Thoracoabdominal Calcifications May Predict Cardiovascular Mortality
By Laurie Barclay, MD
Medscape Medical News
January 8, 2010 — Thoracoabdominal calcifications on radiography predict cardiovascular and total mortality, according to the results of an 18-year follow-up study reported online in the December 15, 2009, issue of Diabetes Care.
"Vascular calcification is initiated by metabolic, mechanical, infectious, or inflammatory injury to vasculature," write Auni Juutilainen, MD, from Kuopio University Hospital in Kuopio, Finland, and colleagues. "Its progression is mainly determined by inflammatory response to vascular injury. It may precede cardiovascular disease (CVD) morbidity and mortality by years or decades in subjects with type 2 diabetes and in [the] general population."

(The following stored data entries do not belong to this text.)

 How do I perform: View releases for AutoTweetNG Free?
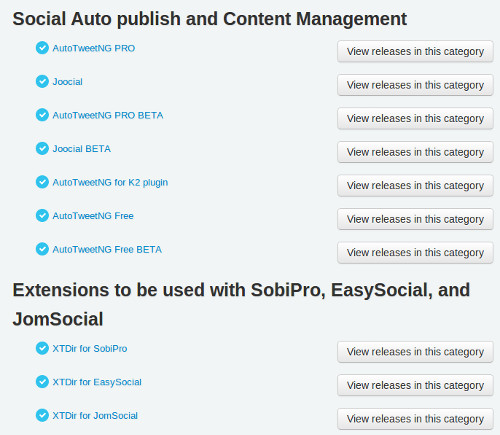pyautogui.click(x=415, y=219)
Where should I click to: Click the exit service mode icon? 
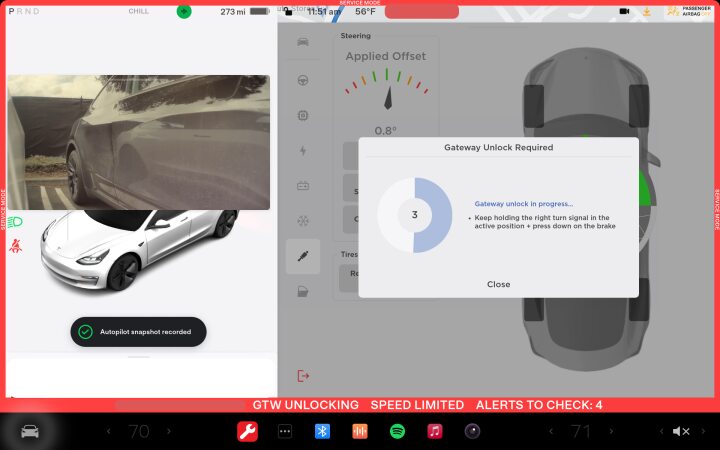point(303,375)
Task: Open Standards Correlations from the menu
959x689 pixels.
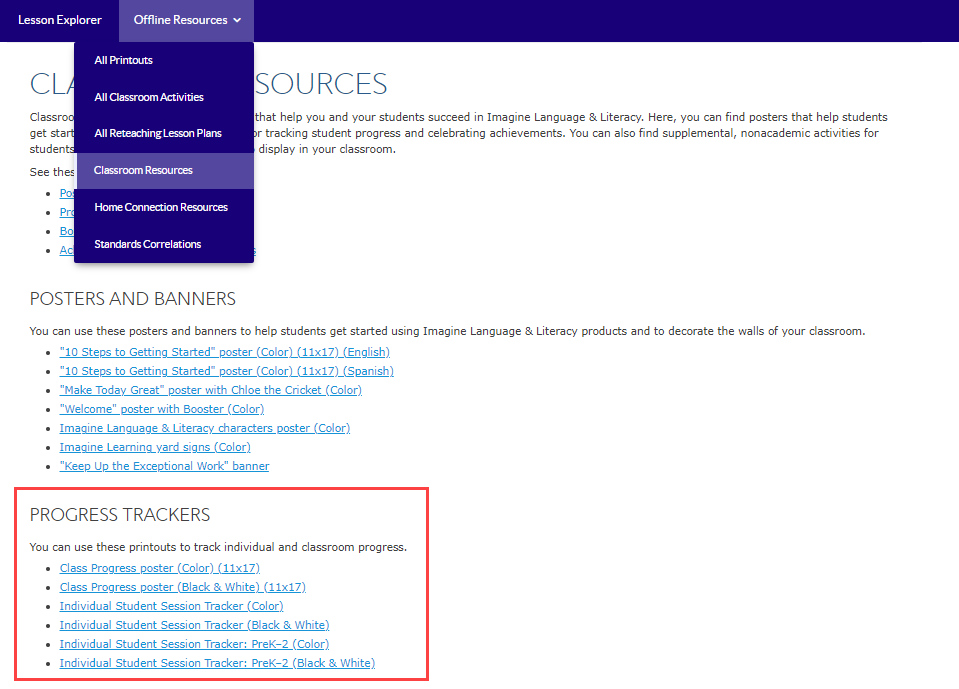Action: pos(148,244)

The goal of this study was to determine CVD and total mortality associated with thoracoabdominal calcifications on radiography. The study cohort consisted of 833 participants with type 2 diabetes and 1292 participants without evidence of diabetes who were followed up for 18 years. Age range was 45 to 64 years, and participants had no evidence of CVD at baseline. Hazard ratios (HRs) were adjusted for conventional risk factors.
Marked thoracoabdominal calcifications were associated with CVD and total mortality. In type 2 diabetic men, HRs were 1.5 for CVD mortality (95% confidence interval [CI], 0.8 - 3.0) and 1.8 for total mortality (95% CI, 1.1 - 2.9). HRs were 3.0 for CVD mortality (95% CI, 1.6 - 5.7) and 3.1 for total mortality (95% CI, 1.9 - 5.0) in type 2 diabetic women, 5.0 for CVD mortality (95% CI, 2.2 - 12) and 4.0 for total mortality (95% CI, 2.2 - 7.4) in nondiabetic men, and 7.8 for CVD mortality (95% CI, 1.8 - 34) and 3.0 for total mortality (95% CI, 1.3 - 7.0) in nondiabetic women.

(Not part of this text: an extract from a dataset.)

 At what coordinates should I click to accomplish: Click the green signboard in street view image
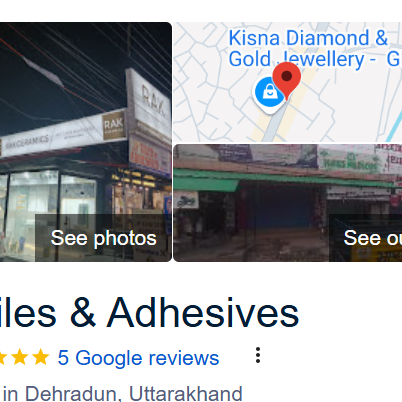click(x=348, y=160)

The presence of high-sensitivity C-reactive protein (hs-CRP) modified the HR. For hs-CRP levels less than 3 mg/L, the HR in type 2 diabetic subjects was 2.4 (95% CI, 1.3 - 4.4); for levels more than 3 mg/L, it was 3.0 (95% CI, 1.4 - 6.1). In nondiabetic subjects, the HR was 4.0 for hs-CRP levels less than 3?mg/L (95% CI, 1.5 - 10.8) and 6.6 for levels more than 3 mg/L (95% CI, 2.7 - 16.0).
"Thoracoabdominal calcifications in native radiograms are significant predictors of CVD and total mortality especially in type 2 diabetic and non-diabetic women with elevated hs-CRP level," the study authors write.
Limitations of this study include exclusion of some subjects because of missing data points.
"Combining hs-CRP — a surrogate of activity of atherosclerosis — with the presence of calcifications — a surrogate of stage of atherosclerosis — the prognostic value improves," the study authors conclude. "Based on the findings of the present study, detection of thoracoabdominal radiological calcification should lead to a detailed evaluation and treatment of CVD risk."
Diabetes Care. Published online December 15, 2009.